Çarşı- pazarda olduğu kadar; kahvelerde de yorumlar aynı:
‘Her şey ateş pahası’..
Hoş Brezilya ‘dan da haberler var; enternasyoneliz ya!
Kahve üretimi düşmüş..
Al sana yeni dert!
Bendeniz saf saf ‘ bizimkiler kendi üreticimizi unuttu, Brezilyalı çiftçinin derdine düştü ‘ diye düşünürken, gerçeği Neriman Abla’mın tükürükle karışık bağırışı ile öğrendim…
Çağırışı mı desem yoksa:
‘Beyler beyler kendinize gelin; kahve keyfimiz de kalmayacak. Zam geliyor zam!’.
Varmıydı ki!
Yahu benim gördüğüm emekliler bir süredir zaten kahveyi unutmuştu; çay da bazen!
Kimbilir!
Unutmadan söyleyeyim; taklit, tağşiş, hile – hurda o kadar çoğaldı ki; Tarım Bakanlığı yüreklere su serpti; en azından sahtekarları öğrendik! Bir bölümünü..
Kahveye de kavrulmuş nohut tozu katıyorlar ya!
‘Tadı – tuzu yok’un açıklaması bu!
Benden söylemesi..
Halkın gündemi ile TBMM’dekilerin gündemi farklı gibi.
Kim, neyin, ne kadar farkında çözemedim!
İktidar/ muhalefet çok mu içiçe ne?
Çarşı – pazar, kahve yorumcuları da değişik- değişik konuşmakta..
Ben Z kuşağından bekliyordum; bomba ‘a/be/ce’ kuşağı diye itip – kaktığımız ‘emekliler korosu’ndan geldi:
‘Önemli olan kralların adamı olmak değil; adamın kralı olmak ‘.
Emekliler bir süredir müzmin muhalif! Herkes birbirine baktı; tıs yok!
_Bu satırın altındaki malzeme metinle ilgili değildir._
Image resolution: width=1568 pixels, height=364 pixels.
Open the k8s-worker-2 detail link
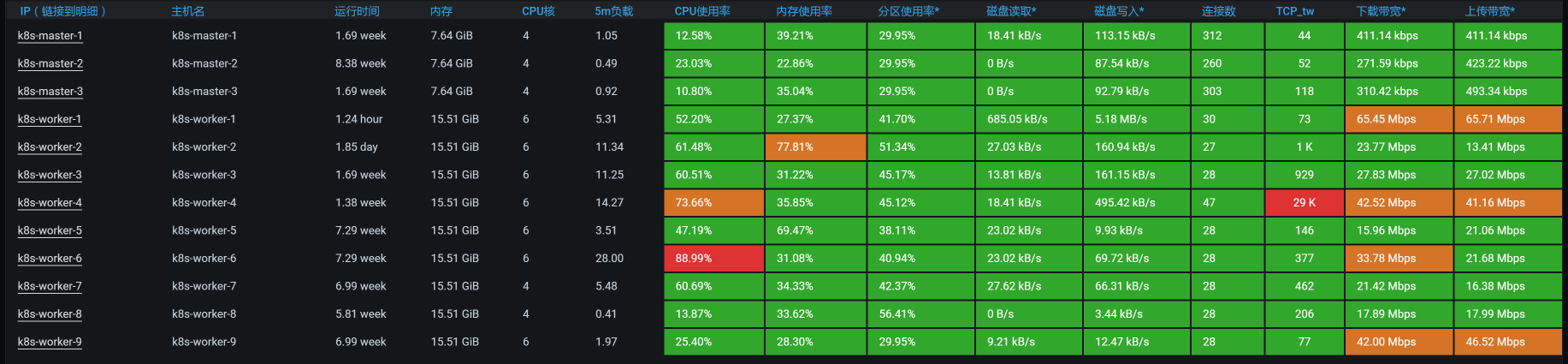coord(50,147)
Yahu aramızda ‘kral’ yok; biliyoruz da adam da mı kalmadı!
Buna şaşkınım!
Nazım’ca ‘Ben bir ceviz ağacıyım Gülhane parkında/ ne sen bunun farkındasın/ ne de polis farkında ‘ diyeceğim!
Gereksiz olacak!
Hiç kimse , hiç bir şeyin farkında değil mi ne!
Yine de… Ceviz ağaçlarını bu işin dışında tutarak tabi..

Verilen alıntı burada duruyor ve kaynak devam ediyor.